I just read Robert Tracinski’s October 3, 2022, Discourse essay, “Do the Populists Have a Point?” It contains much insight and wisdom.
But it also features this bizarre line:
Take the complaint about Francis Collins, the head of the National Institutes of Health, asking about a “quick and devastating” rejoinder to the Great Barrington Declaration, a manifesto by COVID skeptics demanding that we adopt a strategy of “herd immunity” (which amounts to just doing nothing and letting everyone get the disease).

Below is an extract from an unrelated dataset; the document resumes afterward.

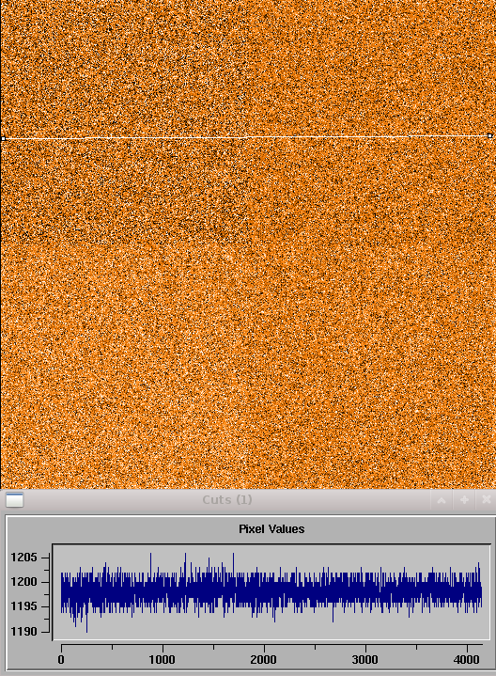Click the lowest dip in the blue pixel plot
The height and width of the screenshot is (676, 496).
click(86, 630)
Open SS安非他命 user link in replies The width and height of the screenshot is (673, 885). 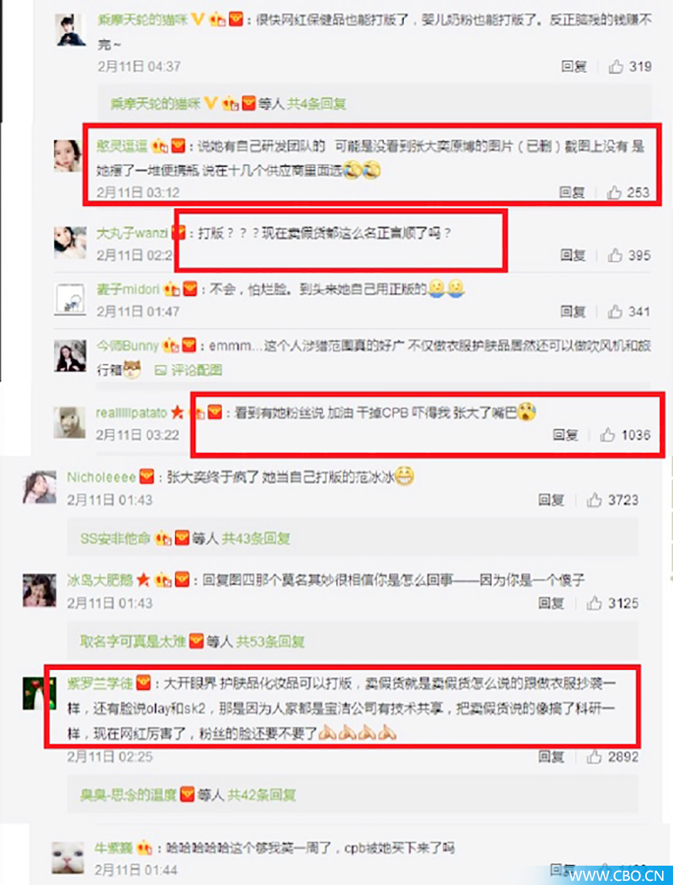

Mr. Tracinski – whose intellect I greatly admire – clearly did not read, or read carefully, the Great Barrington Declaration before writing this line. The GBD emphatically does not call for “just doing nothing.” It calls for Focused Protection. Now Mr. Tracinski might believe that Focused Protection – which was the recommendation of most public-health experts before January 2020 – is a poor strategy compared to locking societies down indefinitely. But he is simply, objectively mistaken to write that the GBD advocated a strategy of “just doing nothing.”
Mr. Tracinski is also wrong to describe the authors of the GBD as “covid skeptics.” They doubted neither the reality of covid nor its seriousness.
(I also, to put it mildly, find odd Mr. Tracinski’s failure to see nothing objectionable in Francis Collins’s hostile reaction to the GBD. But that’s another matter.)